Watch the video now.
Contents
I. Introduction (0:01)
II. Log file parameter overview (2:55)
III. Log file monitoring (7:44)
Introduction
Previously, we talked about quite a lot of stuff – the installation of Zabbix server and proxy, Docker, Timescale, Prometheus, XPath, inventory, templates, and item agent configurations.
The topic for today will be log file monitoring on Windows or Linux machines.
Before we start, remember that native log file monitoring is achieved with Zabbix agent. But what’s most important is that you must use Zabbix agent active mode. It is not possible to use the log items and do log file monitoring with Zabbix agent passive item types.

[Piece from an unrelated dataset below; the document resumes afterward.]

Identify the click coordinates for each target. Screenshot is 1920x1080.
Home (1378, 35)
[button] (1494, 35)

Let’s quickly remind ourselves what we need to keep in mind for our agent active checks to actually work.
Note. I already have my Zabbix Series host in the front end. The version is the recent one — 4.2.1, and I have CLI.
Remember, in the agent config file which is located in /etc/zabbix/zabbix_agentd.conf we basically need to use two parameters:
1) Server Active which is the IP or DNS name of your Zabbix server or the proxy if this agent is monitored by the proxy.

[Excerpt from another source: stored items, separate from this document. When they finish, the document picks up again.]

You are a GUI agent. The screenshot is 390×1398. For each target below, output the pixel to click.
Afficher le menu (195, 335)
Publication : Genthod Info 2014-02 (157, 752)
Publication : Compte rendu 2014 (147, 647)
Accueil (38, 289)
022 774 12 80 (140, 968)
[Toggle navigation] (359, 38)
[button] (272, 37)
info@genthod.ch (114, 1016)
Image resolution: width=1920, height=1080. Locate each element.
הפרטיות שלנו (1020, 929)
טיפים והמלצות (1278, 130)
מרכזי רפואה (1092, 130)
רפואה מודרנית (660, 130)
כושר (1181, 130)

This will be the IP or the DNS name to which the agent, first of all, will connect and request the configuration like “What do I need to monitor?” It will be a log file, in this case. And then, IP or DNS name to which agent will send the data.
2) Host name (must match the Host name in the front end).

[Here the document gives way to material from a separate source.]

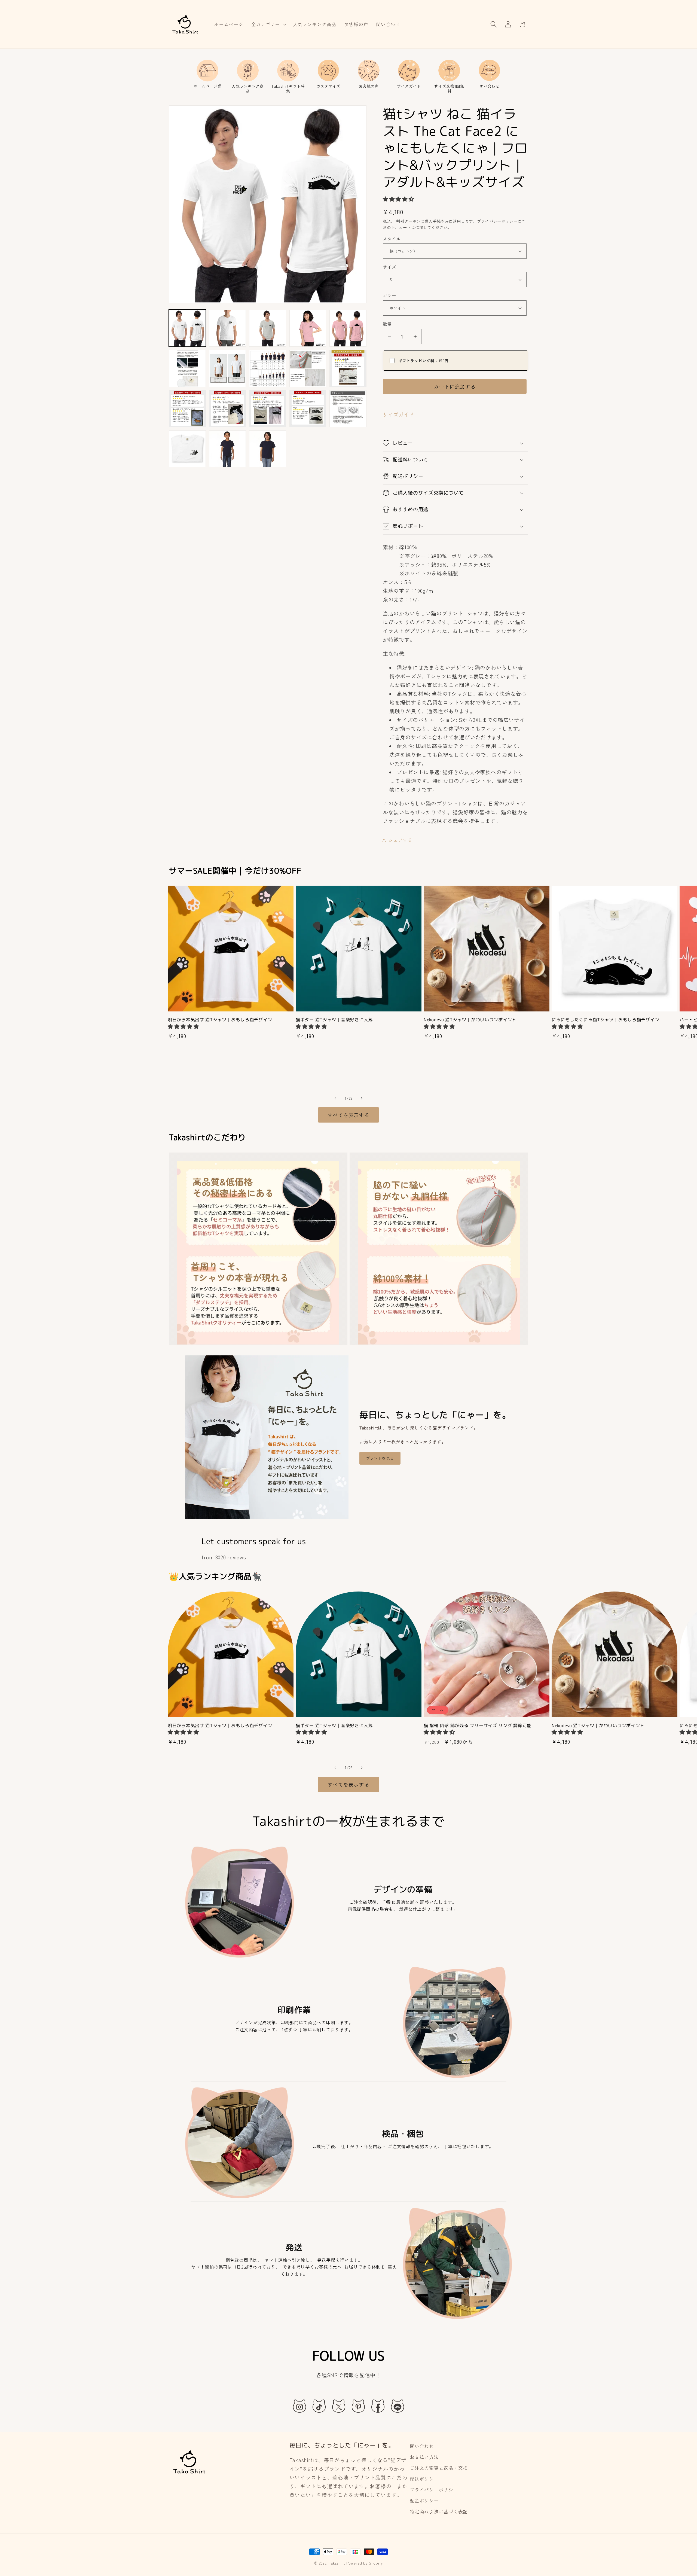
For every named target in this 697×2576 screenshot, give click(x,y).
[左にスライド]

It is case-sensitive: if you have an upper case S in the front end, then it must be also upper case in the configuration file. Otherwise, you will have your items in the front end, Zabbix server, Zabbix agent up and running without any strange error messages but still, you will not see the latest data in the front end. So remember, the Host names must match and they are case sensitive. And don’t mess up – we are talking about a Host name, not about a Visible name.
That would be a quick review of what we need to keep in mind for our active checks to actually work. Now let’s get into the actual items.
Log file parameter overview
I’ve already prepared 4 log monitoring items, and each of them is doing different things.
You can collect all new lines in the log file where you can do some filtering, matching based on the regular expression, extracting some specific output of your extracted log line, display it in the graphs, etc.
Let’s go to documentation. Just like any other item, the log item has a full explanation with examples — explanation of the parameters, what does what in our documentation. To find this, go to Configuration > Items > Item types > Zabbix agent and here you will find the log item.
Note. Very similar is logrt. The only difference is that it is for the logs that are rotating — changing their names based on some conditions, for example, the log file size.
But today we are talking just about a log. So, in the log file monitoring you can see quite a lot of parameters which we can use but it’s mostly optional, not mandatory.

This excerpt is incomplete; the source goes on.